La decisione arriva al termine del secondo grado di giudizio e conferma integralmente l’impianto della sentenza di primo grado. Per i due imputati resta dunque la pena già stabilita, mentre non cambia la posizione del terzo uomo coinvolto, Edu, già assolto e ritenuto non imputabile in appello.

Secondo la ricostruzione processuale, Abdou e Lamine avevano agito durante una rapina, colpendo brutalmente la vittima e strangolandola per evitare che potesse riconoscerli, portando via circa 4mila euro tra contanti e buoni pasto.

Dalla famiglia arriva un commento che restituisce il senso di una giustizia percepita come incompleta.
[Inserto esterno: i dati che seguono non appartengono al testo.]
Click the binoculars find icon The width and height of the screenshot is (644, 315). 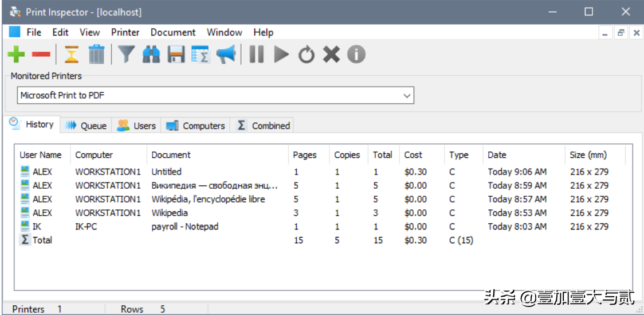(x=151, y=55)
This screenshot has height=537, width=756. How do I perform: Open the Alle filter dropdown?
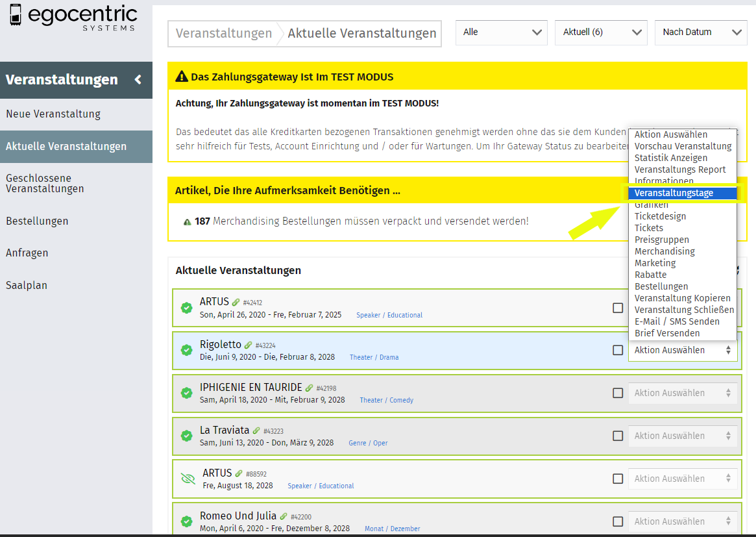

La madre, Antonietta Aiello, ha dichiarato: “Speravo qualcosa in più ma mi hanno detto che in Lussemburgo difficilmente danno oltre i 30 anni” ha dichiarato la donna che nei mesi scorsi aveva invocato l’ergastolo per gli assassini della figlia ed era anche andata a testimoniare in aula, nel mese scorso, durante il processo di appello, rifiutando le scuse dei due imputati. Entrambi avevano fatto ricorso alla Corte d’appello, chiedendo una riduzione della pena o un aumento della parte sospesa ma il giudice ha dato ragione alle tesi dell’accusa.

Sonia di Pinto memorial

Con la sentenza d’appello si chiude una dolorosa vicenda giudiziaria per la famiglia di Sonia e per la comunità di Petacciato, che ogni anno continua a ricordarla con un monumento a forma di cuore, luogo simbolo dove il 7 agosto – giorno del suo compleanno – si tiene un memorial in sua memoria.